*** Opening MATERIAL PROVIDED ***

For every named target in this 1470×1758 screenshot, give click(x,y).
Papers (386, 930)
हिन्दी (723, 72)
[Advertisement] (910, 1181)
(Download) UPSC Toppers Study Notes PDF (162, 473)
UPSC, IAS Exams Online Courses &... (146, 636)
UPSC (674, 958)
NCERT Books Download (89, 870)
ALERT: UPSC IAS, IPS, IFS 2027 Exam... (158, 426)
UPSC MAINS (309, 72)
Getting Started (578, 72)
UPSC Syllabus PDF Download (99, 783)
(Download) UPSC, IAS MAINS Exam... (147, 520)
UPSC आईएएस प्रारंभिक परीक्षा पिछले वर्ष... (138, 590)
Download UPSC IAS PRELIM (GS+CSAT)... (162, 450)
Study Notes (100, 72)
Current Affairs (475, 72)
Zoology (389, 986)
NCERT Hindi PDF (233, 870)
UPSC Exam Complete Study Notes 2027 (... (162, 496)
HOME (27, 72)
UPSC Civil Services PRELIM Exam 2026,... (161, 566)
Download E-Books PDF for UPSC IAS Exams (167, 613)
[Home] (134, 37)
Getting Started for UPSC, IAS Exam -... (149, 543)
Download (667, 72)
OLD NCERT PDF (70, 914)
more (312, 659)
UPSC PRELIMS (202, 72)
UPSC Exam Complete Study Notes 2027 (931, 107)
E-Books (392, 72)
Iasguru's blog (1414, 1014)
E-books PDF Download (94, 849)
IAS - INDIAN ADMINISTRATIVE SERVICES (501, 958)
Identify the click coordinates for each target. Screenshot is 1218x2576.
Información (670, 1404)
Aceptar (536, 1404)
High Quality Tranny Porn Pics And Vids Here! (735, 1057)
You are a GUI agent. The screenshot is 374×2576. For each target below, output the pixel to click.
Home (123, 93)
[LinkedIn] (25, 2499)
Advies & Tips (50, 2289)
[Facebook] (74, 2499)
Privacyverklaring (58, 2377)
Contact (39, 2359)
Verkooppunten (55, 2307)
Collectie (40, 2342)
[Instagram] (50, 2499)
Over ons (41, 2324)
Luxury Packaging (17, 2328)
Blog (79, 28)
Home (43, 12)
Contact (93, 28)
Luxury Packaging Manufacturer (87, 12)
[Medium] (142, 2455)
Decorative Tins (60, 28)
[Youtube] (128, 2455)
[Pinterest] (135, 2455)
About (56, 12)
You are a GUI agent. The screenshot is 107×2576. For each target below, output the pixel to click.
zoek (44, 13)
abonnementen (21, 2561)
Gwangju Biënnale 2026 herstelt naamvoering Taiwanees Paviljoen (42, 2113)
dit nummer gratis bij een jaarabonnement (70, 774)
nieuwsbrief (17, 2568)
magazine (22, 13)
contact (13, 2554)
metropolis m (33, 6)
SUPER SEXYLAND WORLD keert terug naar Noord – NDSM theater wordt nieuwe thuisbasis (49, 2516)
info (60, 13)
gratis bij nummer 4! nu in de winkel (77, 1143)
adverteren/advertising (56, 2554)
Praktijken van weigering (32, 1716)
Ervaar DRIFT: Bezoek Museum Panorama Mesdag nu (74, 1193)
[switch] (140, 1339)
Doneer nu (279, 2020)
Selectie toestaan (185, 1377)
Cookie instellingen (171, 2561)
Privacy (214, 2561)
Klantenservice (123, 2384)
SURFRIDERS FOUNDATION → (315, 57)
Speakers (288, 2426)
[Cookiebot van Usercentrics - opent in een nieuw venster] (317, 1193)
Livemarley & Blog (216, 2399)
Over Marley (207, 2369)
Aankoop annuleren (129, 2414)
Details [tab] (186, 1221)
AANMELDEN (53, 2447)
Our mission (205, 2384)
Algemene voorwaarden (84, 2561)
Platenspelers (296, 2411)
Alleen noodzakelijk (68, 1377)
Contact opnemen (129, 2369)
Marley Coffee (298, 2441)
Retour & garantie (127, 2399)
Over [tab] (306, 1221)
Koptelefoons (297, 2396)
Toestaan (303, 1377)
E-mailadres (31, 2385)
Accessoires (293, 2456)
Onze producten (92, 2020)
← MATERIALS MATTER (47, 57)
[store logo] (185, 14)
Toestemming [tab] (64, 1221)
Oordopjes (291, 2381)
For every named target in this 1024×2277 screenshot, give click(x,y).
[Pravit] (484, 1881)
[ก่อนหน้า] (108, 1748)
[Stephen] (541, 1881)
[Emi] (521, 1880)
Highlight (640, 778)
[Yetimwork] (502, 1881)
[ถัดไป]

*** Closing MATERIAL PROVIDED ***

TRY IT –
Every record should be given again exactly.

ANSWER FOR THIS EXERCISE –
For every named target in this 1470×1758 screenshot, give click(x,y).
Papers (386, 930)
हिन्दी (723, 72)
[Advertisement] (910, 1181)
(Download) UPSC Toppers Study Notes PDF (162, 473)
UPSC, IAS Exams Online Courses &... (146, 636)
UPSC (674, 958)
NCERT Books Download (89, 870)
ALERT: UPSC IAS, IPS, IFS 2027 Exam... (158, 426)
UPSC MAINS (309, 72)
Getting Started (578, 72)
UPSC Syllabus PDF Download (99, 783)
(Download) UPSC, IAS MAINS Exam... (147, 520)
UPSC आईएएस प्रारंभिक परीक्षा पिछले वर्ष... (138, 590)
Download UPSC IAS PRELIM (GS+CSAT)... (162, 450)
Study Notes (100, 72)
Current Affairs (475, 72)
Zoology (389, 986)
NCERT Hindi PDF (233, 870)
UPSC Exam Complete Study Notes 2027 (... (162, 496)
HOME (27, 72)
UPSC Civil Services PRELIM Exam 2026,... (161, 566)
Download E-Books PDF for UPSC IAS Exams (167, 613)
[Home] (134, 37)
Getting Started for UPSC, IAS Exam -... (149, 543)
Download (667, 72)
OLD NCERT PDF (70, 914)
more (312, 659)
UPSC PRELIMS (202, 72)
UPSC Exam Complete Study Notes 2027 (931, 107)
E-Books (392, 72)
Iasguru's blog (1414, 1014)
E-books PDF Download (94, 849)
IAS - INDIAN ADMINISTRATIVE SERVICES (501, 958)
Identify the click coordinates for each target. Screenshot is 1218x2576.
Información (670, 1404)
Aceptar (536, 1404)
High Quality Tranny Porn Pics And Vids Here! (735, 1057)
You are a GUI agent. The screenshot is 374×2576. For each target below, output the pixel to click.
Home (123, 93)
[LinkedIn] (25, 2499)
Advies & Tips (50, 2289)
[Facebook] (74, 2499)
Privacyverklaring (58, 2377)
Contact (39, 2359)
Verkooppunten (55, 2307)
Collectie (40, 2342)
[Instagram] (50, 2499)
Over ons (41, 2324)
Luxury Packaging (17, 2328)
Blog (79, 28)
Home (43, 12)
Contact (93, 28)
Luxury Packaging Manufacturer (87, 12)
[Medium] (142, 2455)
Decorative Tins (60, 28)
[Youtube] (128, 2455)
[Pinterest] (135, 2455)
About (56, 12)
You are a GUI agent. The screenshot is 107×2576. For each target below, output the pixel to click.
zoek (44, 13)
abonnementen (21, 2561)
Gwangju Biënnale 2026 herstelt naamvoering Taiwanees Paviljoen (42, 2113)
dit nummer gratis bij een jaarabonnement (70, 774)
nieuwsbrief (17, 2568)
magazine (22, 13)
contact (13, 2554)
metropolis m (33, 6)
SUPER SEXYLAND WORLD keert terug naar Noord – NDSM theater wordt nieuwe thuisbasis (49, 2516)
info (60, 13)
gratis bij nummer 4! nu in de winkel (77, 1143)
adverteren/advertising (56, 2554)
Praktijken van weigering (32, 1716)
Ervaar DRIFT: Bezoek Museum Panorama Mesdag nu (74, 1193)
[switch] (140, 1339)
Doneer nu (279, 2020)
Selectie toestaan (185, 1377)
Cookie instellingen (171, 2561)
Privacy (214, 2561)
Klantenservice (123, 2384)
SURFRIDERS FOUNDATION → (315, 57)
Speakers (288, 2426)
[Cookiebot van Usercentrics - opent in een nieuw venster] (317, 1193)
Livemarley & Blog (216, 2399)
Over Marley (207, 2369)
Aankoop annuleren (129, 2414)
Details [tab] (186, 1221)
AANMELDEN (53, 2447)
Our mission (205, 2384)
Algemene voorwaarden (84, 2561)
Platenspelers (296, 2411)
Alleen noodzakelijk (68, 1377)
Contact opnemen (129, 2369)
Marley Coffee (298, 2441)
Retour & garantie (127, 2399)
Over [tab] (306, 1221)
Koptelefoons (297, 2396)
Toestaan (303, 1377)
E-mailadres (31, 2385)
Accessoires (293, 2456)
Onze producten (92, 2020)
← MATERIALS MATTER (47, 57)
[store logo] (185, 14)
Toestemming [tab] (64, 1221)
Oordopjes (291, 2381)
For every named target in this 1024×2277 screenshot, give click(x,y).
[Pravit] (484, 1881)
[ก่อนหน้า] (108, 1748)
[Stephen] (541, 1881)
[Emi] (521, 1880)
Highlight (640, 778)
[Yetimwork] (502, 1881)
[ถัดไป]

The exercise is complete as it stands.